__ACTIVITY__: Figure out how many lines of the listing include the string "agent"; the reply is only that number.
++++++
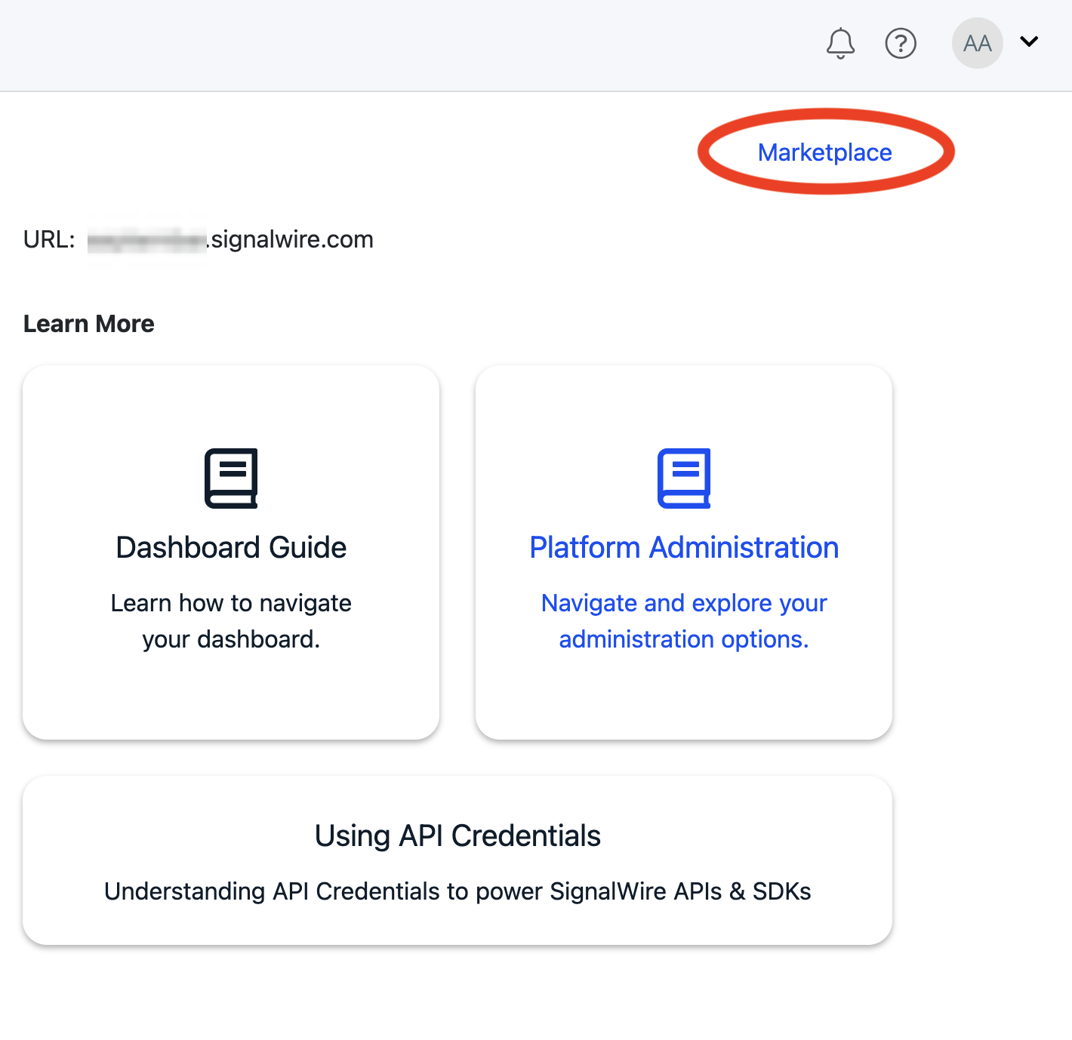
Task: Open the Platform Administration card
Action: (684, 552)
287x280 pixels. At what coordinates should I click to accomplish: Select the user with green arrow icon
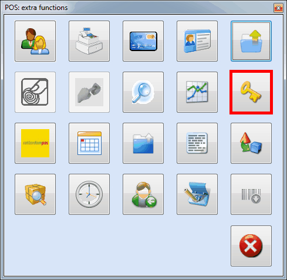click(x=143, y=194)
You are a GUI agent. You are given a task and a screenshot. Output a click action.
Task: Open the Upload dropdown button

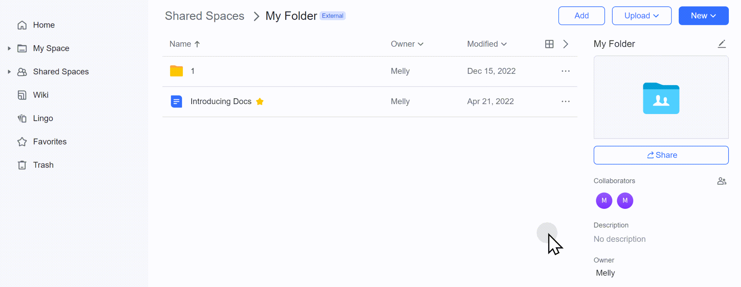[641, 16]
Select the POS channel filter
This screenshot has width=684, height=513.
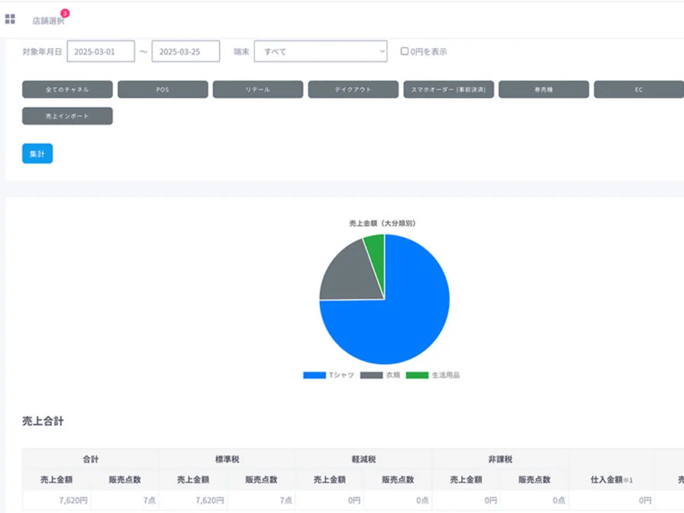coord(162,89)
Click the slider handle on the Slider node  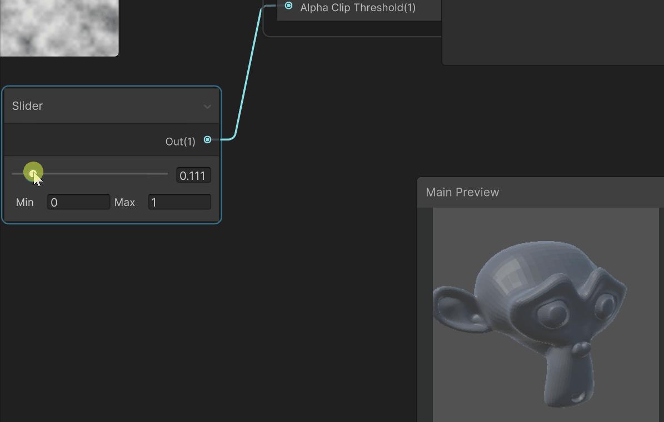(x=33, y=172)
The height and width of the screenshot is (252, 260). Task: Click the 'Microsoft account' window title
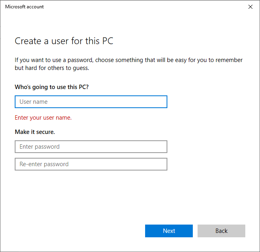pos(24,7)
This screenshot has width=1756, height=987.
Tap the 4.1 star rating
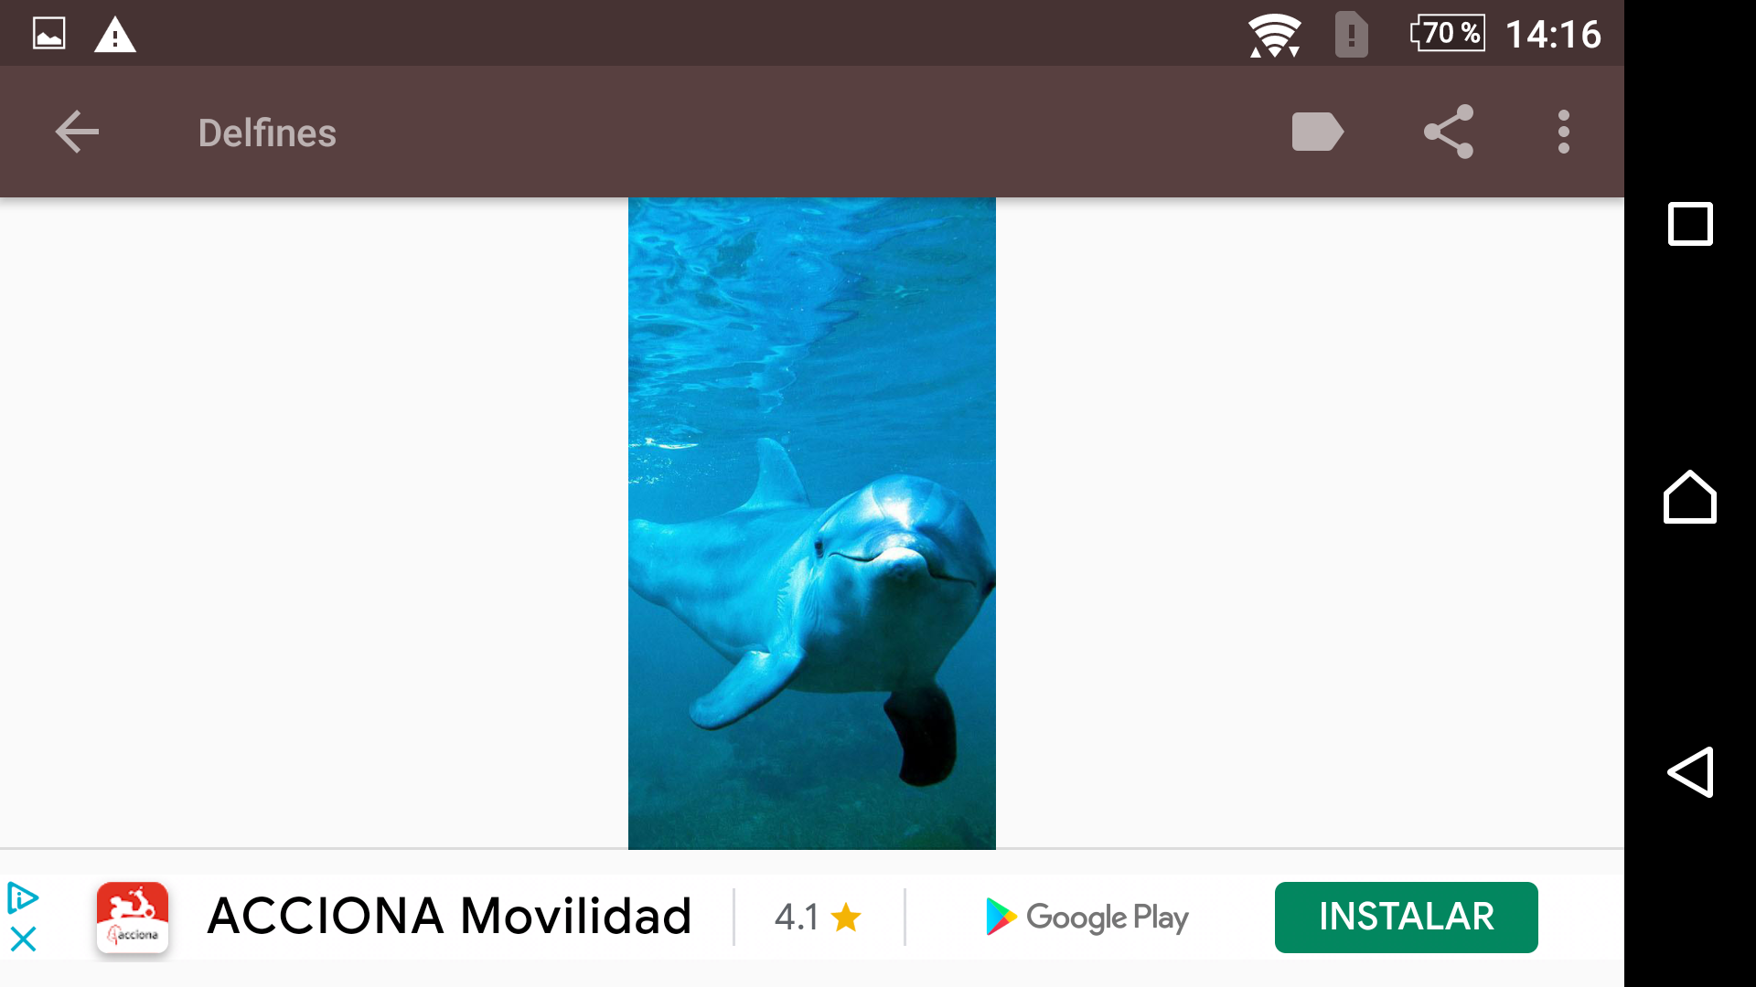pyautogui.click(x=818, y=917)
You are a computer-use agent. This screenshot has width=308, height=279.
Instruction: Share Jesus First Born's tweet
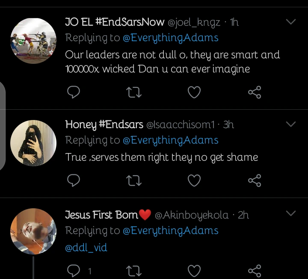click(x=255, y=270)
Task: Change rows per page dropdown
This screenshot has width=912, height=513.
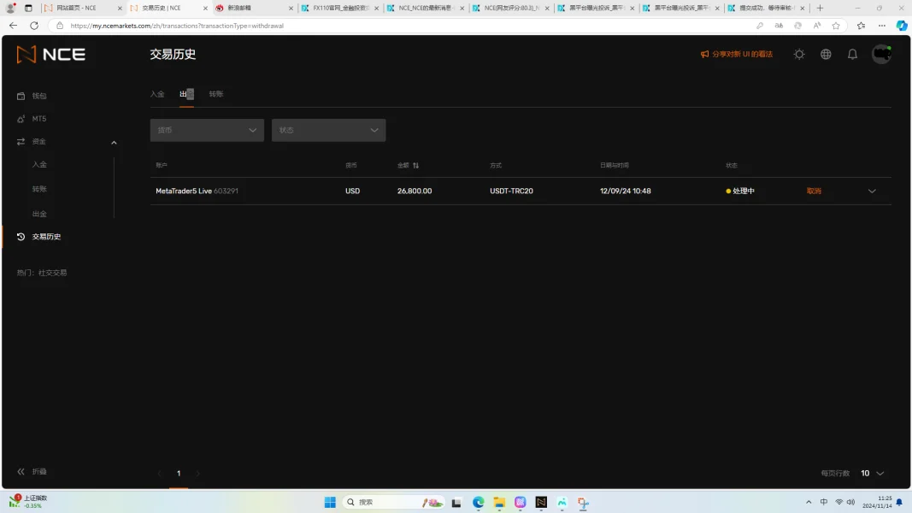Action: click(x=872, y=473)
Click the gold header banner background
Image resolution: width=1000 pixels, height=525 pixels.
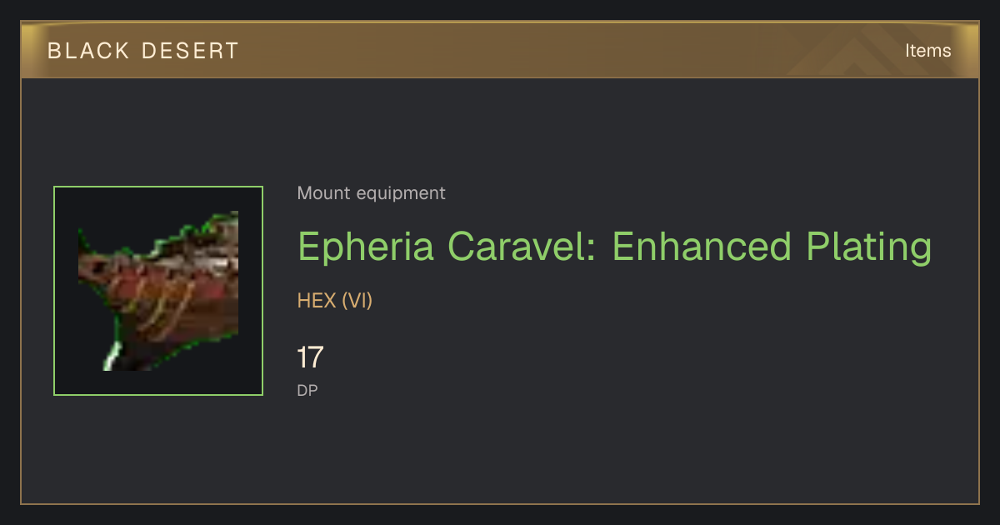(x=500, y=51)
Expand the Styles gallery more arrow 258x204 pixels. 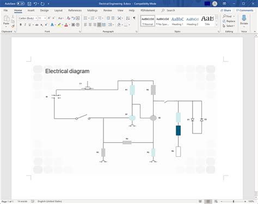point(217,25)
++++++
__COMPLETED EXERCISE__: 2